Onde os fracos não têm vez – II (por Paulo-Roberto Andel)

 

David Gilmour, depois de duas horas de concerto, esfola a guitarra num solo lancinante enquanto uma grande tela de transmissão pisca lâmpadas e emite uma forte luz branca. Ao último acorde de “Run like hell”, a canção que por muito tempo fechou os memoráveis concertos do Pink Floyd, acontece uma enorme explosão, um tiro de canhão. Todas as luzes também explodem em branco e apagam-se. A partir de então, o silencio é definitivo e os expectadores vibram com um final de concerto apoteótico. Para meus olhos e ouvidos, esta foi a trilha sonora do jogo tricolor de ontem no Chile, contra o Huachipato, quando aos 21 minutos do segundo tempo Carlinhos cruzou da esquerda, Fred foi Romário como sempre em primoroso passe de peito e Wellington Nem acertou o chute mais forte de sua vida como profissional: uma bomba indefensável para o goleiro Veloso. Com a metade da segunda etapa à frente, ficou claro que o Fluminense não perderia o jogo nem que o inferno congelasse. Os corneteiros da imprensa sentiram ali que o ai-jesus era inevitável: as cornetas viraram potenciais – e dolorosos – supositórios, o que se confirmou ao fim quando Wagner entrou em campo e, com menos de 30 segundos em jogo, acertou chute diagonal da esquerda e confirmou a vitória tricolor. Nenhum Hipoglós  ou pomada erva-de-bicho os redimiria.

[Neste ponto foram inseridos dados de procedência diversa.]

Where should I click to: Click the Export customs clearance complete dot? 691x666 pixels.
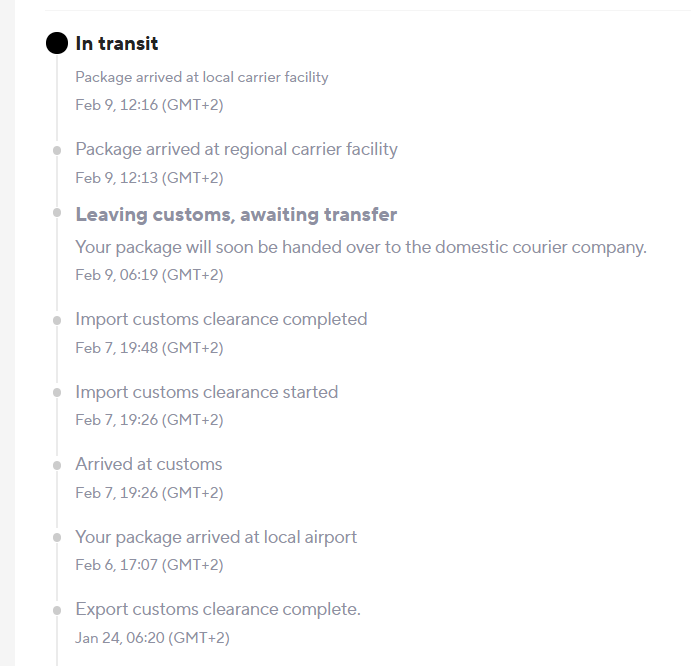point(57,610)
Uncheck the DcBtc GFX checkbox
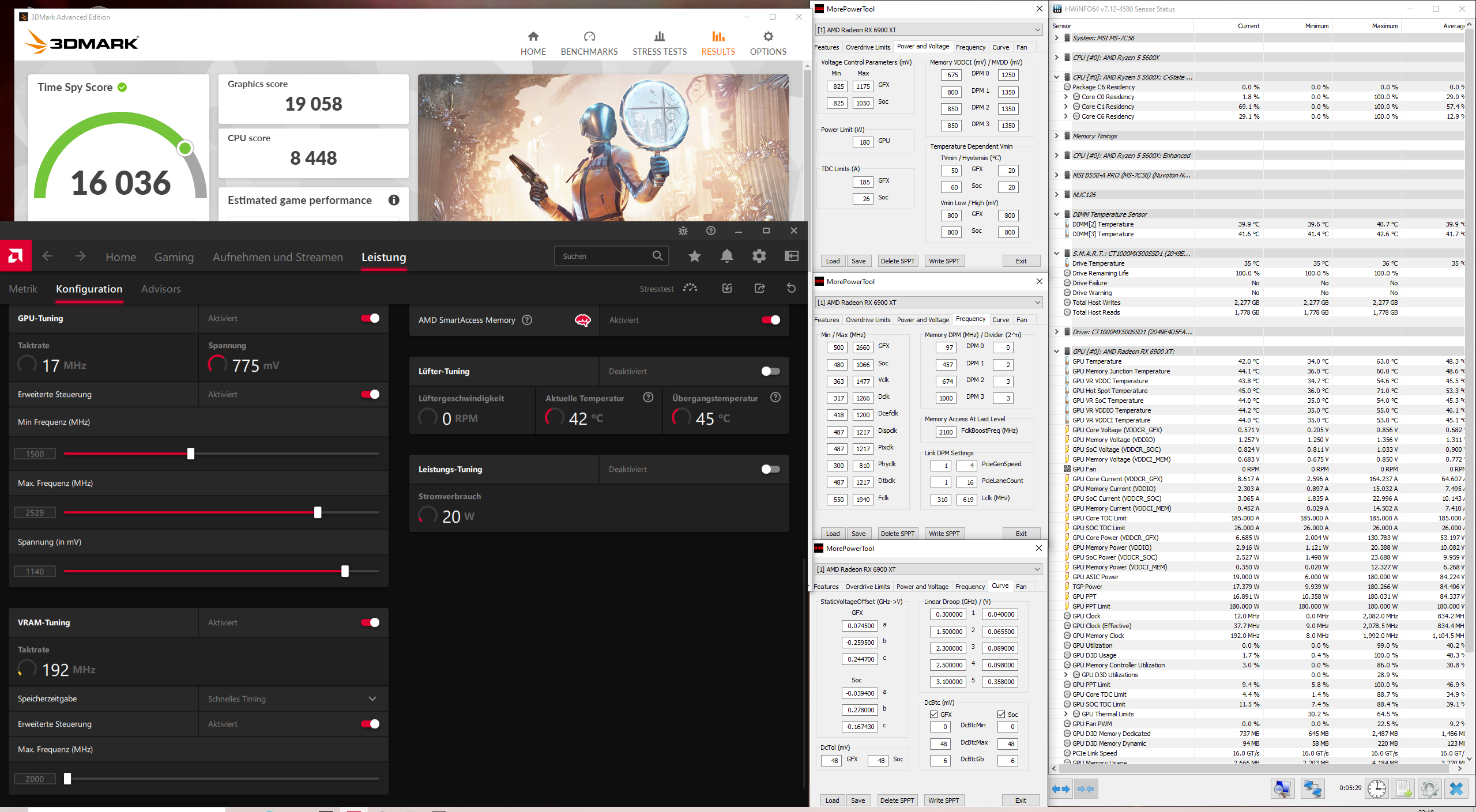 click(x=933, y=714)
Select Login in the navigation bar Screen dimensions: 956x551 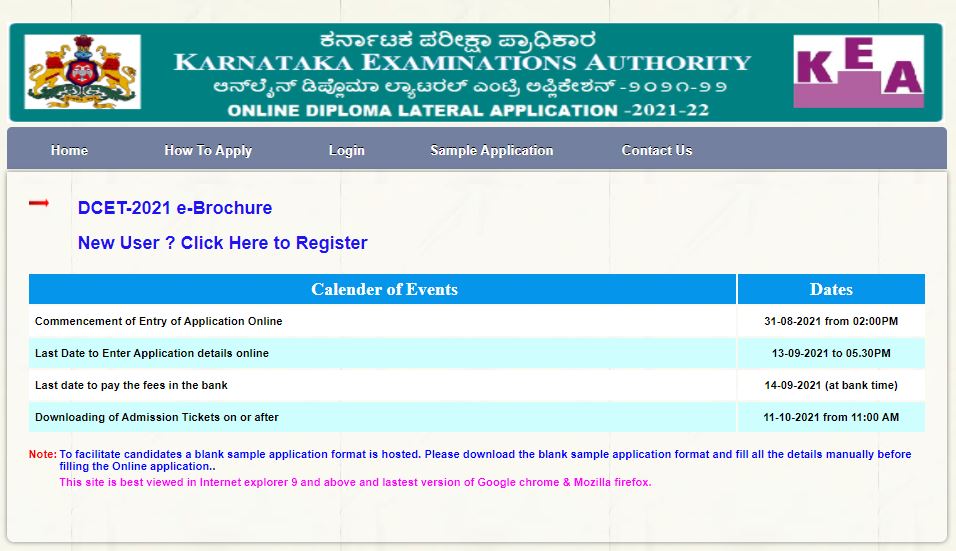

Finalmente em 2013 estreamos. A escalação já era um prenúncio: os campeões de 2012 presentes um a um, sem nenhuma invenção de Abel – aliás, com todos os méritos pela virada de ontem. E jogamos um primeiro tempo muito bom, perdendo um caminhão de gols. A máxima do futebol é quase lei: quem não faz, leva. O Fluminense foi muito superior, Fred teria marcado facilmente não fosse um impedimento mal marcado, Nem teve uma chance, duas e a capital, ao chutar na trave com o gol vazio após excelente passe do Neves. Numa jornada em que todos jogavam com regularidade, por ironia quem esteve abaixo do esperado foi Deco – e isso dá uma ideia do poderio tricolor: quantos times do mundo poderiam navegar bem numa partida sem o Luso, craque maior? Pois bem, então o Huachipato achou seu gol no apagar das luzes, única jogada em que ameaçou concretamente, conseguiu a vantagem e todos nós nos sentimos desconfortáveis frente às televisões, rádios, computadores e mandingas – o querido Walace viu tudo de perto. Marcamos com qualidade: Edinho e Jean voaram, Neves fez uma das suas melhores partidas desde o retorno – mesmo que ainda tímida em relação ao passado. Não era justo terminar os 45 minutos com derrota, mas aconteceu. E depois mudou para melhor. Repito: o gol do Huachipato foi um vacilo isolado na partida.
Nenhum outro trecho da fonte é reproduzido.